*PROBLEM DETAILS*
Set the pictures aside and set down only the lines from the line holding "Open the BLAST menu item" through the end of the entries below, ends included.

*EXTRACTED DATA*
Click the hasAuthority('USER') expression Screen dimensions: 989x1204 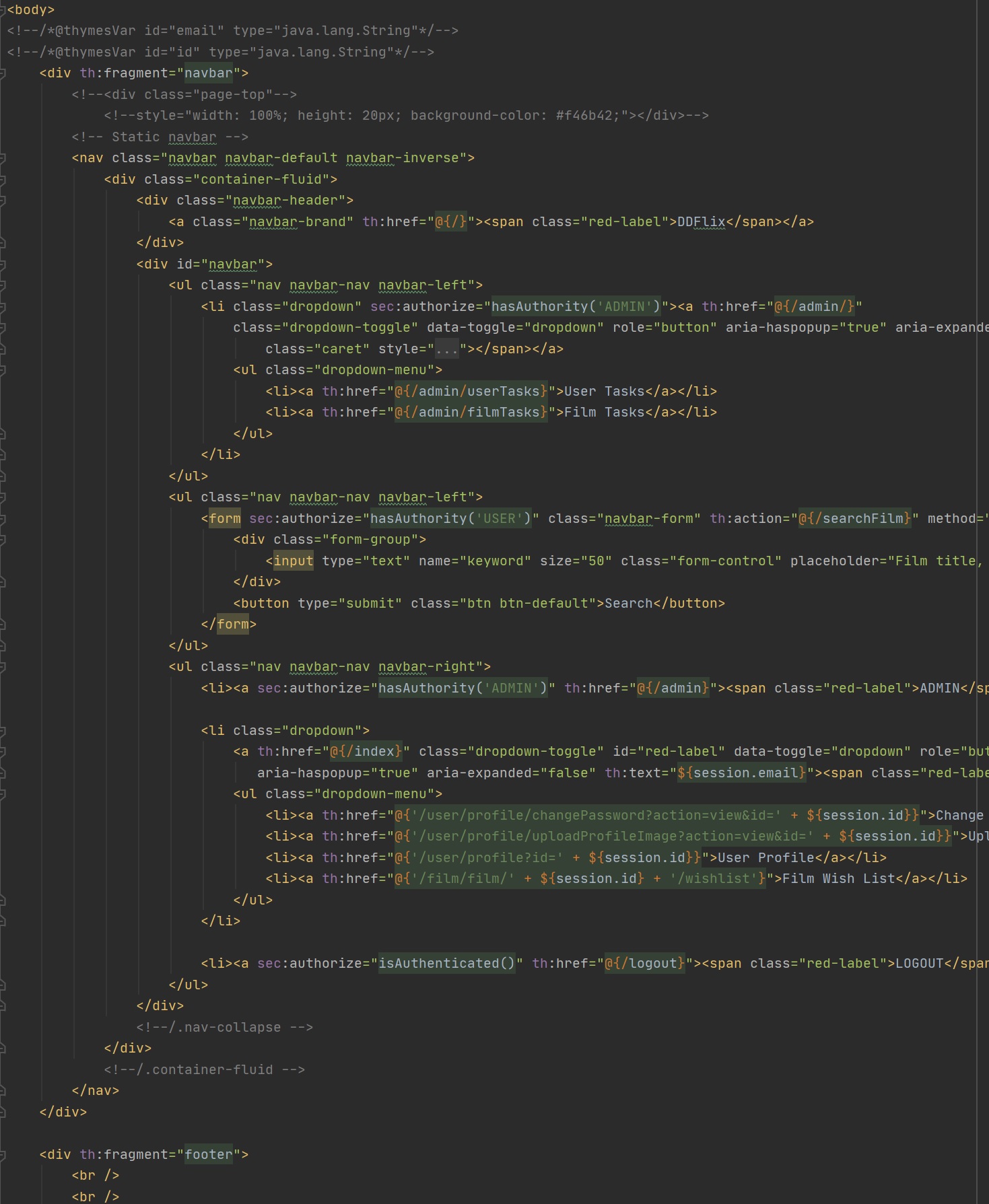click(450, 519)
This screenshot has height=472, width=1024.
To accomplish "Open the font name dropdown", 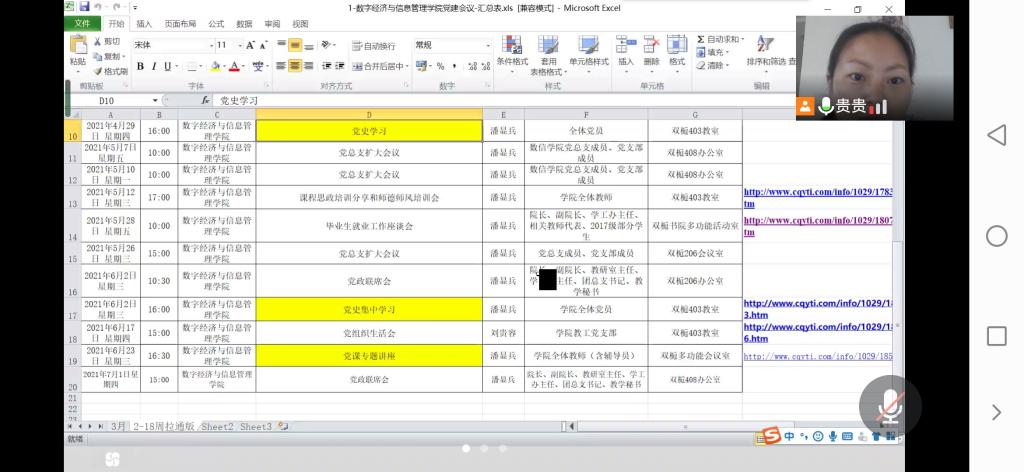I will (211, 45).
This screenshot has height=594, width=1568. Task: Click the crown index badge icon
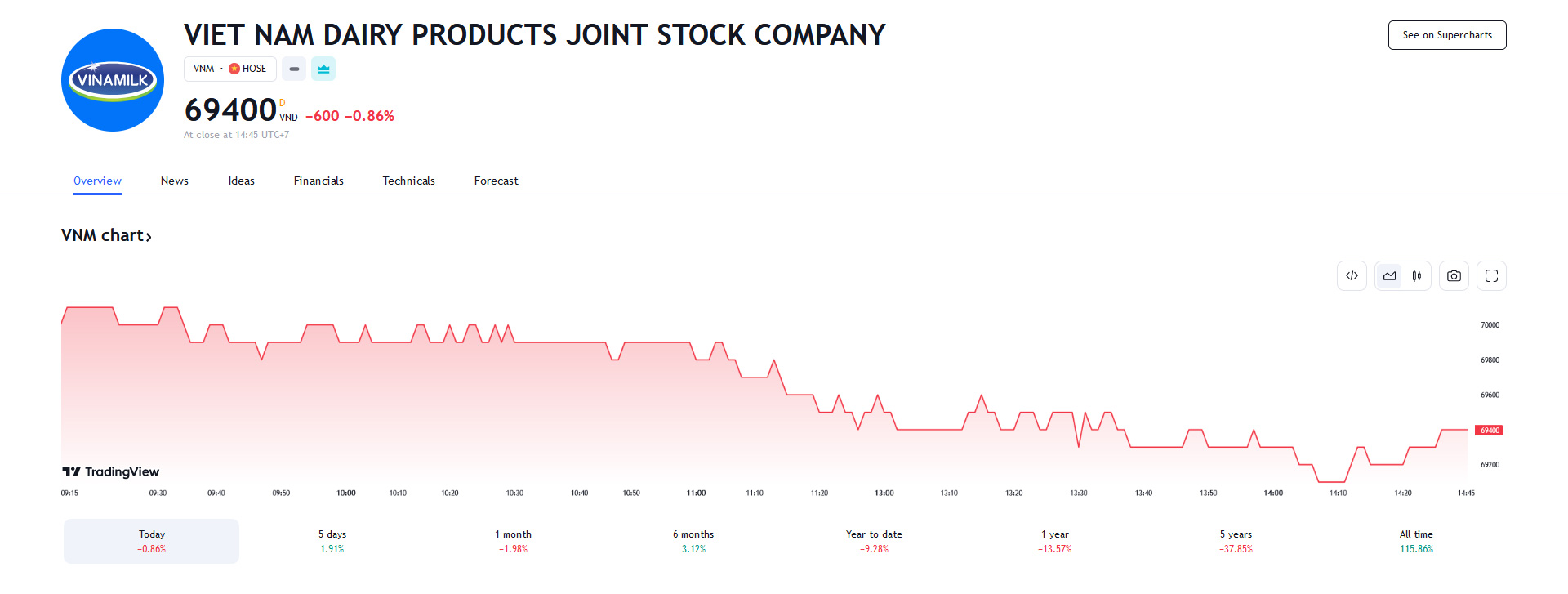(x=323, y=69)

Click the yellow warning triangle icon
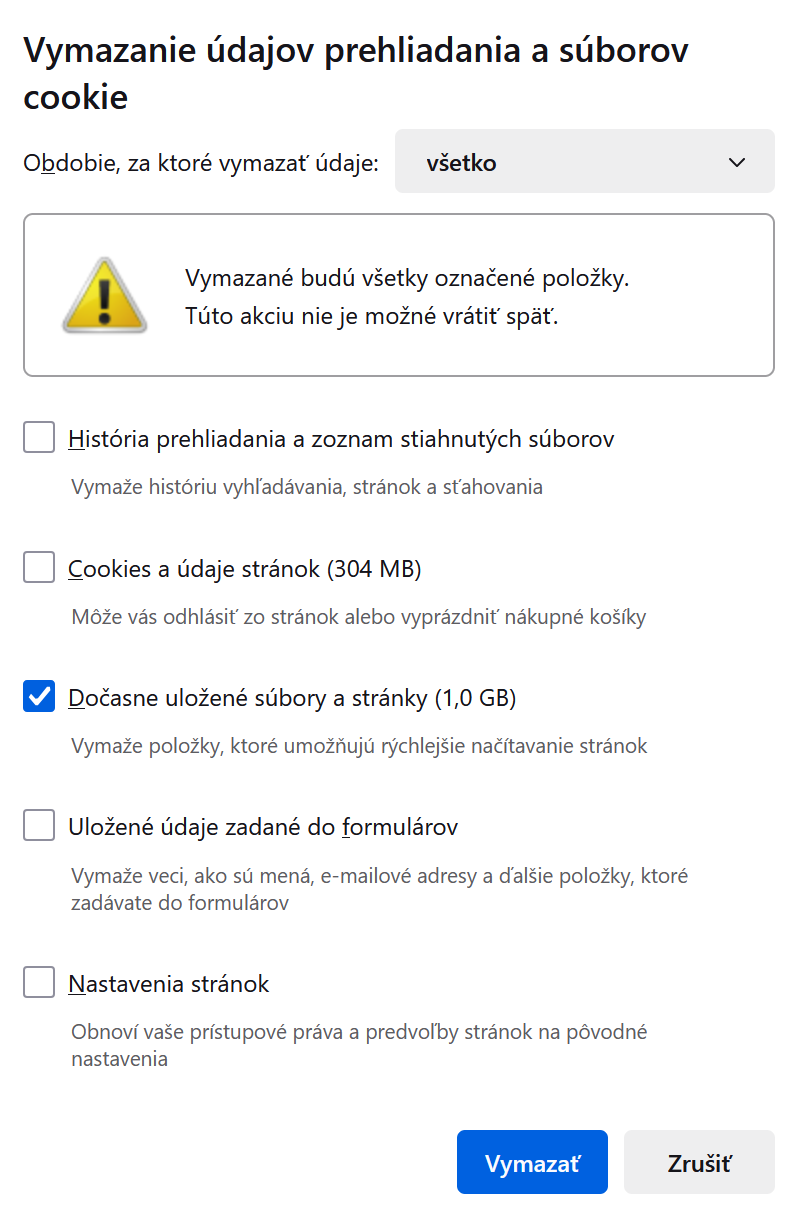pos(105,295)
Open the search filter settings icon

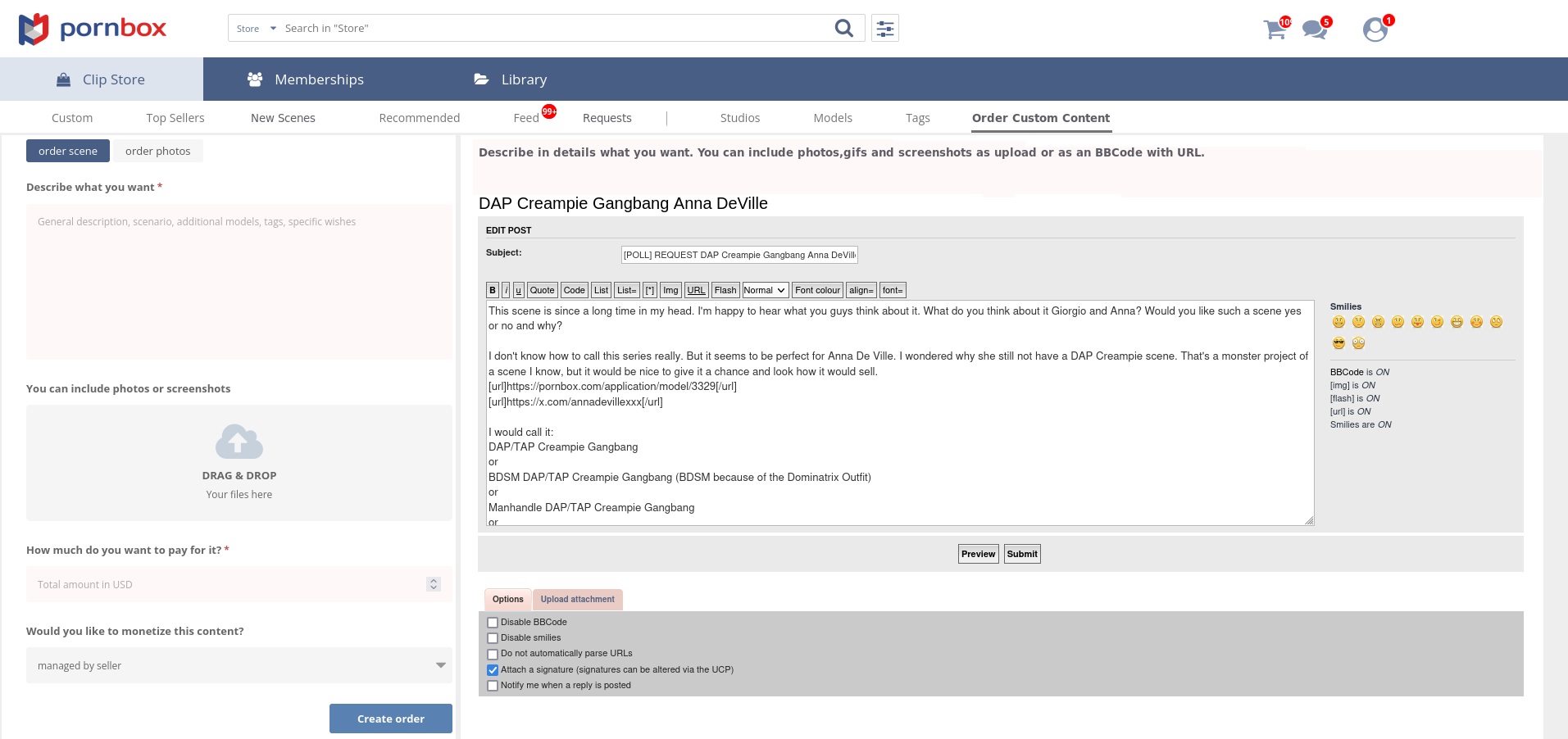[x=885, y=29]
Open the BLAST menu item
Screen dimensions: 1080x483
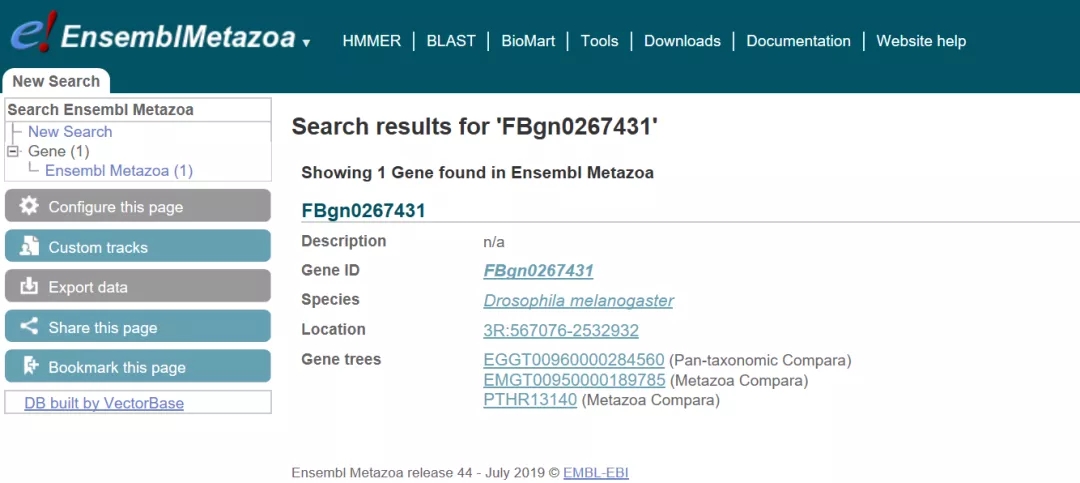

*ANSWER AREA*
Open the BLAST menu item
Screen dimensions: 1080x483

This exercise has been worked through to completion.